◆ PROBLEM
Please present the items from the line with "News (120, 732)" up to and including the line with "About (743, 24)" as a Markdown table. Use the columns Row and Line, number each row, and leave out any blank lines.

◆ MATERIAL PROVIDED
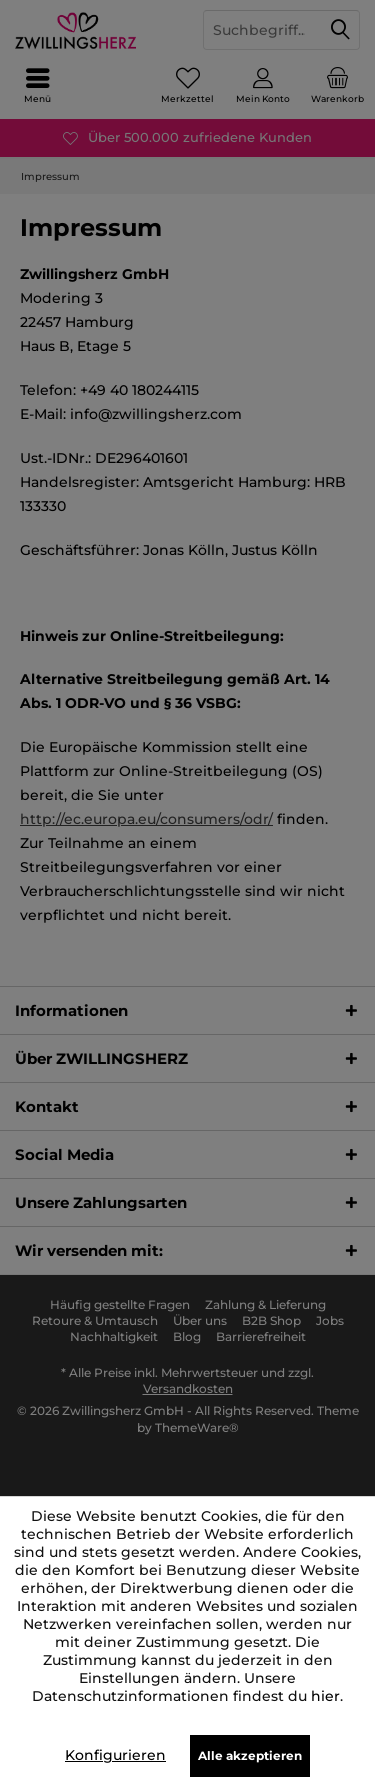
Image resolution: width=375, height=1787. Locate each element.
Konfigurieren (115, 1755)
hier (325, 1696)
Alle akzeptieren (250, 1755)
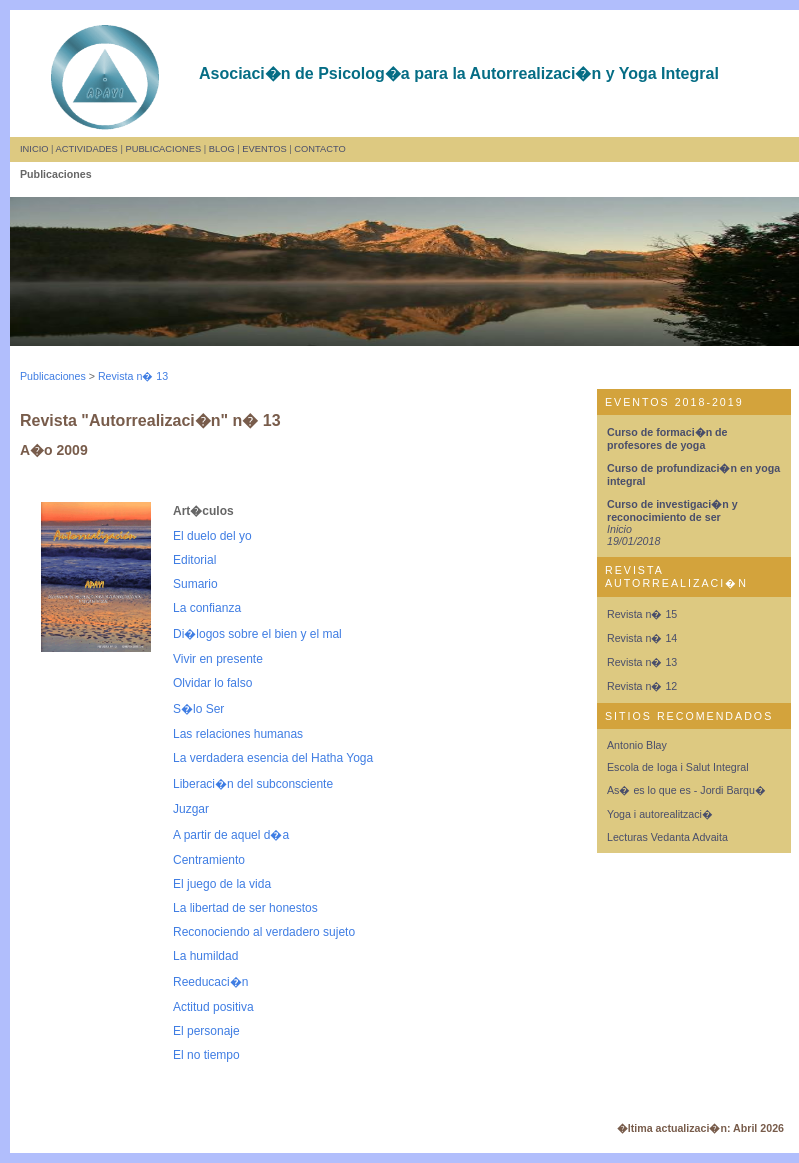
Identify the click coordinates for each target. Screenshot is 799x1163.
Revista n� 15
* * *
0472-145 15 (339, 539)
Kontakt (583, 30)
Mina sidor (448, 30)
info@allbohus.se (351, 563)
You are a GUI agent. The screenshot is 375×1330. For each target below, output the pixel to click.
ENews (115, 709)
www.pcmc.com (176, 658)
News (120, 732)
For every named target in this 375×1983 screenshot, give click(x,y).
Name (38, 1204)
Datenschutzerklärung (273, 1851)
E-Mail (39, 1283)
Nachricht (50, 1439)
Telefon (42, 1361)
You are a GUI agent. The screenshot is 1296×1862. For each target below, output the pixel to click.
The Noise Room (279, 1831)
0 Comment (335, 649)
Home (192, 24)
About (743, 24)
==
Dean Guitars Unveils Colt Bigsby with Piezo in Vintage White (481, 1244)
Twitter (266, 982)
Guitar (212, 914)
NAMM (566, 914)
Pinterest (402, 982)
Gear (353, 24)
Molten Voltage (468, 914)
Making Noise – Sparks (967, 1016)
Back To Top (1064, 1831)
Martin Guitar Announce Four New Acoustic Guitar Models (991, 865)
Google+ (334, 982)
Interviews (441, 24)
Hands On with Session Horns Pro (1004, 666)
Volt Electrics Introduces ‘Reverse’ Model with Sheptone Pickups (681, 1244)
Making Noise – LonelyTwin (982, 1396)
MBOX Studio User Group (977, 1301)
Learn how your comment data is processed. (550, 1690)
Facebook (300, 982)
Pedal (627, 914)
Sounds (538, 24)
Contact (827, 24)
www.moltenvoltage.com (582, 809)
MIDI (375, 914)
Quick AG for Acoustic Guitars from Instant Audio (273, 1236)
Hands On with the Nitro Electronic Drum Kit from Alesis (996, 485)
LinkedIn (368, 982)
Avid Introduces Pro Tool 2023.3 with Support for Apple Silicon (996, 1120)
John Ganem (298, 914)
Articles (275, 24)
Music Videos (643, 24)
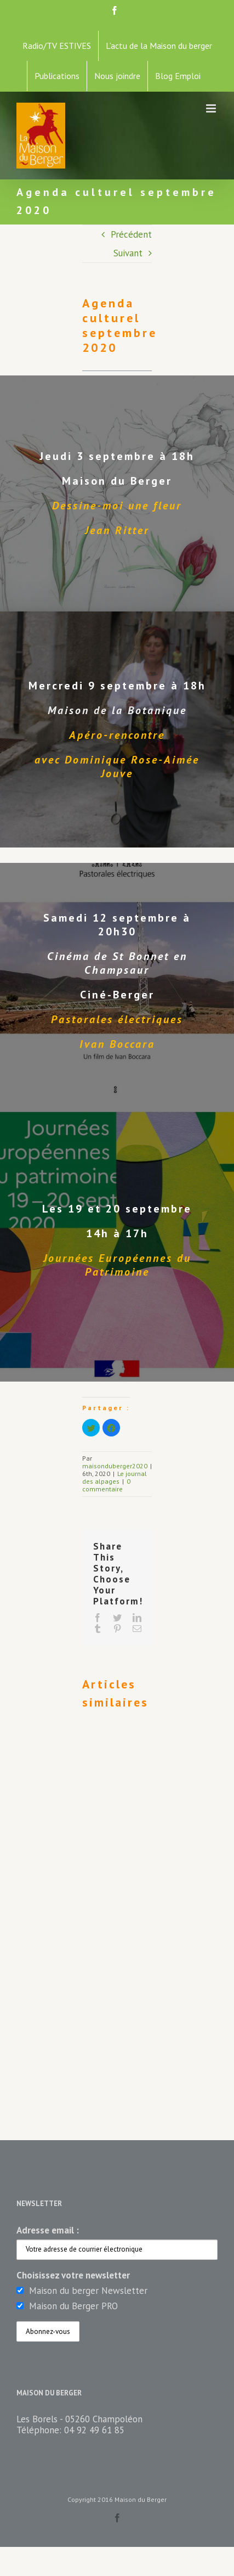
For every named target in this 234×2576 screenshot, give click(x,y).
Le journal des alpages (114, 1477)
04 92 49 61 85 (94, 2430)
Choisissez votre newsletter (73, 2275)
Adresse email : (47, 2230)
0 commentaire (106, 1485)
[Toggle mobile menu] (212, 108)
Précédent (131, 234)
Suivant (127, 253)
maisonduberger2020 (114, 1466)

◆ REPLY TO THE EXERCISE
| Row | Line |
|---|---|
| 1 | News (120, 732) |
| 2 | For every named target in this 375×1983 screenshot, give click(x,y). |
| 3 | Name (38, 1204) |
| 4 | Datenschutzerklärung (273, 1851) |
| 5 | E-Mail (39, 1283) |
| 6 | Nachricht (50, 1439) |
| 7 | Telefon (42, 1361) |
| 8 | You are a GUI agent. The screenshot is 1296×1862. For each target below, output the pixel to click. |
| 9 | The Noise Room (279, 1831) |
| 10 | 0 Comment (335, 649) |
| 11 | Home (192, 24) |
| 12 | About (743, 24) |